- _TEXTO EXTRAÍDO_
Entonces, ¿qué hacer? ¿Alejarnos de la gente para al volver a verlos recuperar las ganas de examinarlos con cada sentido? Esto no es posible. Es más fácil alejarse de las ciudades que de las personas. Quizá simplemente debamos pasear por nuestras calles y por la carne y las caras de la gente querida mirando hacia arriba, hacia lo que nunca vemos. O hacia lo ya visto como si fuera nuevo, un regalo, una obra de arte a la que con cada visionado se le extrae un nuevo detalle.

jueves, 19 de marzo de 2009

La doble moral.

Pasamos por la vida como pasan el tiempo los niños con juegos inventados. Elaboramos reglas sobre la nada y nos erigimos dioses, poderosos, omnipotentes. Y no es algo que sólo haga el más fuerte, ni la imposición del matón, del malcriado que asienta su voluntad para permanecer intocable, o peor aún, para pisotear a los demás. La vida transcurre como un juego inventado, pero un juego solitario. “Legos”, “clicks”, muñecos desparramados en una manta en el suelo. Creamos nuestras reglas, nuestros principios, nuestras bases en solitario, en la intimidad de nuestra casa, con todo el egoísmo del niño que no ha de compartir ni con amigos ni con hermanos, rectificando nuestras contradicciones sobre la marcha solamente si estas nos perjudican, pues las consecuencias nos son indiferentes. Y así salimos a la calle sin reflexionar, con un doble rasero detestable que genera trifulcas, que nos obliga a reconocer que nuestra naturaleza es insolidaria.

- _TAREAS POR HACER_
1. En la entrada «La doble moral» del texto extraído, ¿con qué se compara la manera en que pasamos por la vida?
2. Enumera todos los juguetes que nombra el texto extraído.

- _MATERIAL PROPORCIONADO_
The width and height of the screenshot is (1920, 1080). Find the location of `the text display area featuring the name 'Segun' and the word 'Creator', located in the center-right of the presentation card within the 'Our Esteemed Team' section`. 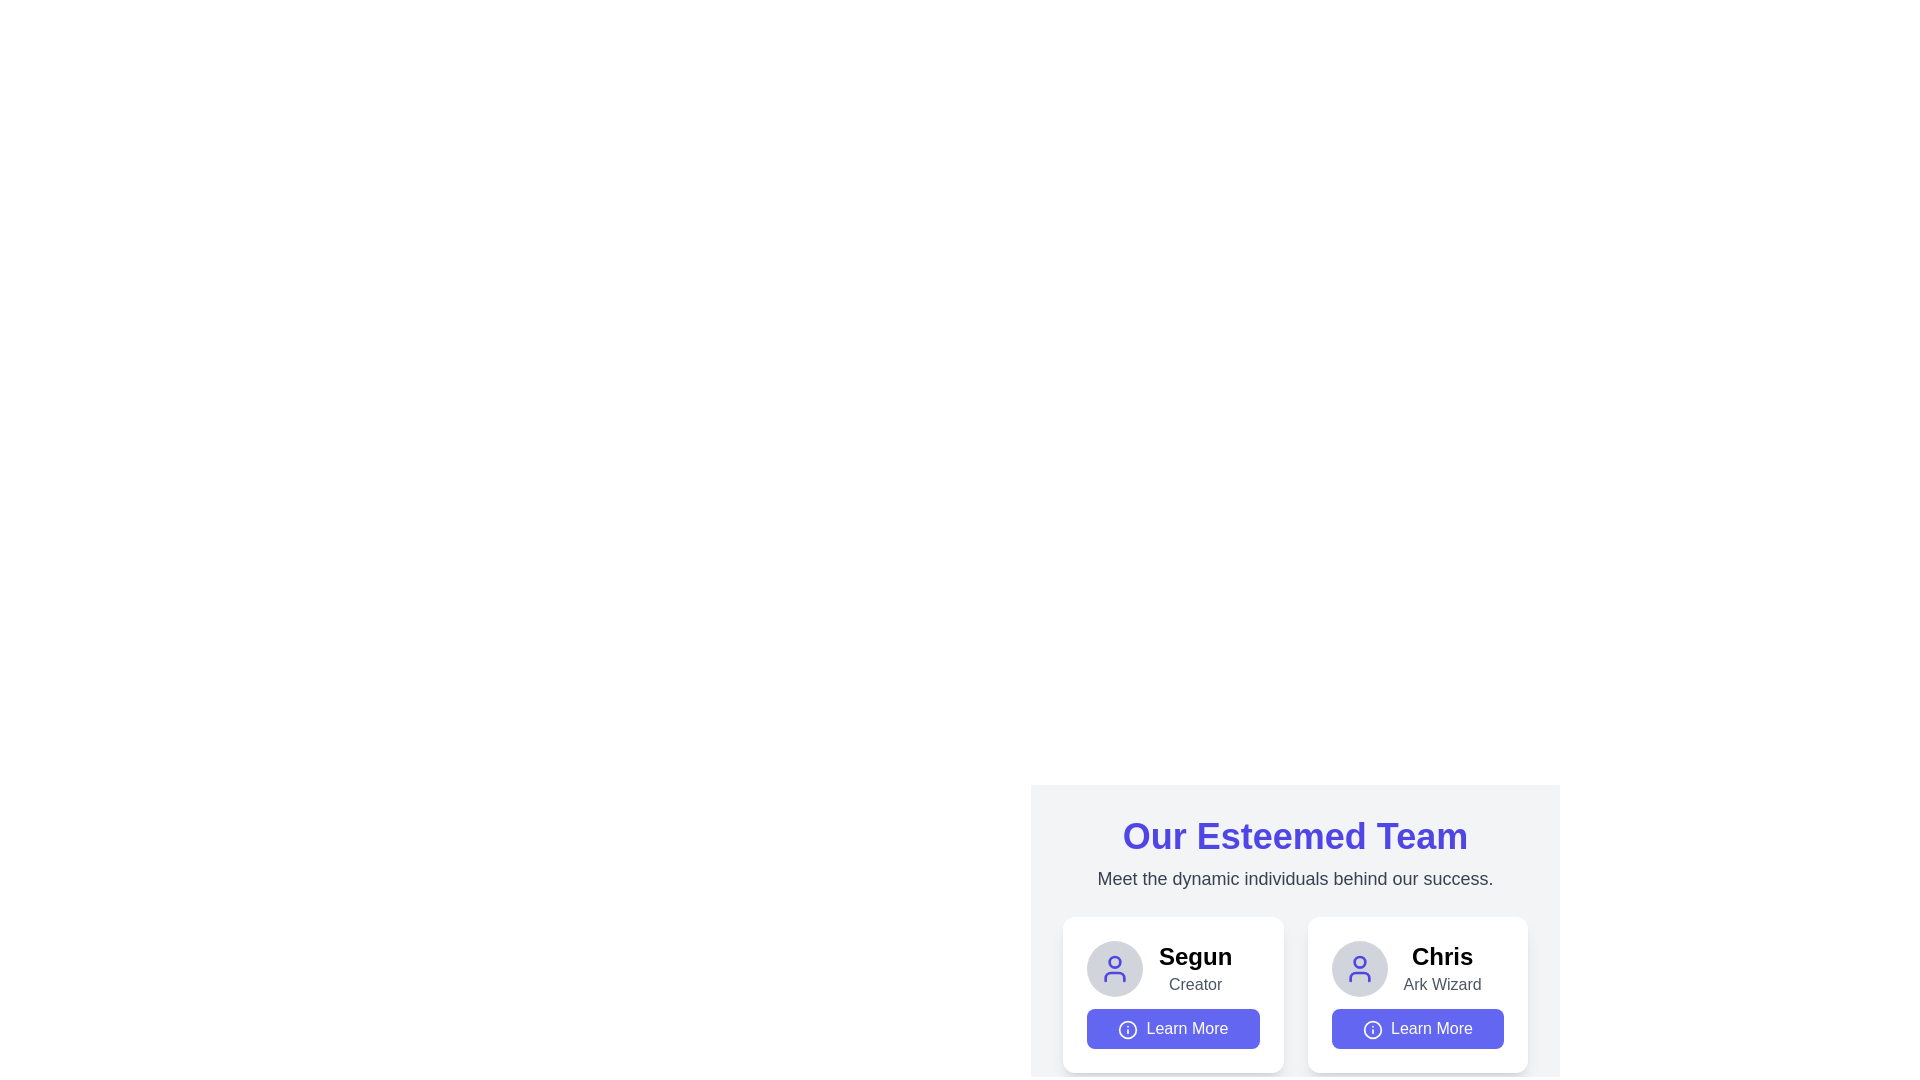

the text display area featuring the name 'Segun' and the word 'Creator', located in the center-right of the presentation card within the 'Our Esteemed Team' section is located at coordinates (1195, 967).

- _RESPUESTAS_
1. Con la forma en que los niños pasan el tiempo con juegos inventados.

2. «Legos», «clicks» y muñecos.